The variability of sperm parameters after HP treatment is an interesting question. It was reported that after the treatment of HP, seminal HP IgA level decreased significantly, and meanwhile progressive sperm motility, nonprogressive sperm motility, and sperm normal forms increased significantly (P = 0.001) [18]. In the present study, sperm analyses were performed before HP test, and most patients with HP+ suspended their plans of pregnancy after HP treatment. Therefore, we did not follow the sperm parameters.

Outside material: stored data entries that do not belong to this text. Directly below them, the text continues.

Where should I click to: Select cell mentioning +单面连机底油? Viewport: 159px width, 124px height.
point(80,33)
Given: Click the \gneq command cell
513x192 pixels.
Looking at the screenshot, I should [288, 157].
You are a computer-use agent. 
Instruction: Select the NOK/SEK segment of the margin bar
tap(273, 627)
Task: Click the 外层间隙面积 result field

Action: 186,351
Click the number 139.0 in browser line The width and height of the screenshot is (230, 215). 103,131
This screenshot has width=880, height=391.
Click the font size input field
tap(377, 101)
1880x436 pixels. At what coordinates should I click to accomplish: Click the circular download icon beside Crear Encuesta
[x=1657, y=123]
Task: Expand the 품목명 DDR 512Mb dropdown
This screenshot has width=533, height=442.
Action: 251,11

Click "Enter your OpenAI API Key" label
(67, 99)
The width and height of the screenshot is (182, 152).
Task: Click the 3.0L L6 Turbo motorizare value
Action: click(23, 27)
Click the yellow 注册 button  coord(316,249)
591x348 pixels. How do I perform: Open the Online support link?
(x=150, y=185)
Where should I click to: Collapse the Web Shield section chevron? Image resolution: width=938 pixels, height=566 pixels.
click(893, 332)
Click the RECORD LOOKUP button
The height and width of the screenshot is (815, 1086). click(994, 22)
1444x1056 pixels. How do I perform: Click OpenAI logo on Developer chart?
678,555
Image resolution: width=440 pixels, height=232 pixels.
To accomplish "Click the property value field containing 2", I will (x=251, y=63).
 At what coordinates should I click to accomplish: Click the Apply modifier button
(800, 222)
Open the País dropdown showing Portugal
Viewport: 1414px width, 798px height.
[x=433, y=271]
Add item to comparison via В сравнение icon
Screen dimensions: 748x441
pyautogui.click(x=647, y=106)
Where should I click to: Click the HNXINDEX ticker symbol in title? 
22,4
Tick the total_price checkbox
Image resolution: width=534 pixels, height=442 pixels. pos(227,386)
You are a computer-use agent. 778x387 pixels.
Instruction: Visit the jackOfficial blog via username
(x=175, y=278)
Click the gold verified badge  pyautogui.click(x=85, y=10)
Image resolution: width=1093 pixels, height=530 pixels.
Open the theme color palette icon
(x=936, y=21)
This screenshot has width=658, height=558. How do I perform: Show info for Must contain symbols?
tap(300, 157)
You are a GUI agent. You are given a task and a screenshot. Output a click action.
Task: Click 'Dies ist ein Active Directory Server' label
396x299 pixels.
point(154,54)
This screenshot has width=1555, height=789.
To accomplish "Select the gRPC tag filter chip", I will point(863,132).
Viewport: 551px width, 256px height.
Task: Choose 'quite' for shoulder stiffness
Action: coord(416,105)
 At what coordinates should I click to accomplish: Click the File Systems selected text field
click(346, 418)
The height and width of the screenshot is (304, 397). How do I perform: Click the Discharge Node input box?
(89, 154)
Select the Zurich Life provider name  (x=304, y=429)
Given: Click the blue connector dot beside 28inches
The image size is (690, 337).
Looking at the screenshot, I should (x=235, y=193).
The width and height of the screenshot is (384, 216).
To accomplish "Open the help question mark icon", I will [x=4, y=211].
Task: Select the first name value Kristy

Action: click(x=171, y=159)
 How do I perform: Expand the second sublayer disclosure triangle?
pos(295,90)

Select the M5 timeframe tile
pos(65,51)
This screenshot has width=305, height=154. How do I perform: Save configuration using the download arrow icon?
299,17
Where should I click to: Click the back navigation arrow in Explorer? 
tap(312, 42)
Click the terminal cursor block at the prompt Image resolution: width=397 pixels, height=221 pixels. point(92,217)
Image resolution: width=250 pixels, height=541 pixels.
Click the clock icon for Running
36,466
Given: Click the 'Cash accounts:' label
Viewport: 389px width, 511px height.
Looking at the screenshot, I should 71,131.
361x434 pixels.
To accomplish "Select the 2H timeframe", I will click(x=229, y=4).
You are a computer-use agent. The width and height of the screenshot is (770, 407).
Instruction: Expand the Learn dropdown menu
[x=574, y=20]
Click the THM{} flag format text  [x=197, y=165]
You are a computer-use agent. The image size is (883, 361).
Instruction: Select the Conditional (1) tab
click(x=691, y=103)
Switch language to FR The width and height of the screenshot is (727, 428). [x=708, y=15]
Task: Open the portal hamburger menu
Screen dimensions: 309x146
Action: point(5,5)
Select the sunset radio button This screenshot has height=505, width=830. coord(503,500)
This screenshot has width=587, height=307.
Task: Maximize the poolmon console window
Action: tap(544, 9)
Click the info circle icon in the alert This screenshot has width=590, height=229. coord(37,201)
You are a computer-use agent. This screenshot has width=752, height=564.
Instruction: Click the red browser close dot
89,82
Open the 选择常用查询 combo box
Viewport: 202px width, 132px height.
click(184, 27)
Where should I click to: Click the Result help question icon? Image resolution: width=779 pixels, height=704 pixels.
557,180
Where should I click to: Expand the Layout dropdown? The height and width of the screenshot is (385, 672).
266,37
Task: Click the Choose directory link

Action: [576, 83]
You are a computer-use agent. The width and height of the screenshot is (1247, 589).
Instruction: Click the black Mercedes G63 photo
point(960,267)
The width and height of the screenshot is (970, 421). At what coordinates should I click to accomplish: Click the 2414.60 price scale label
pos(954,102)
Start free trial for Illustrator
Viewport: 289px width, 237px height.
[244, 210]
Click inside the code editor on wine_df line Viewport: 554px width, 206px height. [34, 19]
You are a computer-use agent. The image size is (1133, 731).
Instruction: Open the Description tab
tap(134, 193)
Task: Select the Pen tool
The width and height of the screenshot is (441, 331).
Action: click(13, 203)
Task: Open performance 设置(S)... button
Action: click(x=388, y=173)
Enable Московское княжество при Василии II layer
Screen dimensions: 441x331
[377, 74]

In the present study, there was no difference in serum AMH level between HP+ and HP− groups, which was confirmed with further age-divided subgroup analyses. Published results of the relationship between PCOS and HP infection are inconsistent. Yavasoglu et al. found that HP antibody positivity was significantly more common in the PCOS group than in the age-matched control group [10]. The possible explanation may be that the antigenic mimicry to HP antigens leads to an immune cross-reaction between HP antigens and the ovaries, inducing the onset of PCOS [36]. Nevertheless, Tokmak et al. found no significant difference in HP IgG positivity between PCOS and non-PCOS groups [37]. AMH is a potential future substitute for detecting polycystic ovarian morphology (PCOM) and a useful biomarker for predicting the risk of PCOS [38,39,40]. Our data indicated no correlation between PCOS and HP infection. Meanwhile, AMH is considered the best serum biomarker of ovarian reserve, reflecting the number of primordial follicles and its response to exogenous gonadotropins [41]. The present study indicates that ovarian reserve is stable with HP infection.

Conclusion

This is the first observation investigating the impact of HP infection on ovarian reserve, which found that HP infection was not related to the serum ovarian reserve biomarker AMH. In general, HP infection is not a crucial factor affecting sperm parameters or ovarian reserve.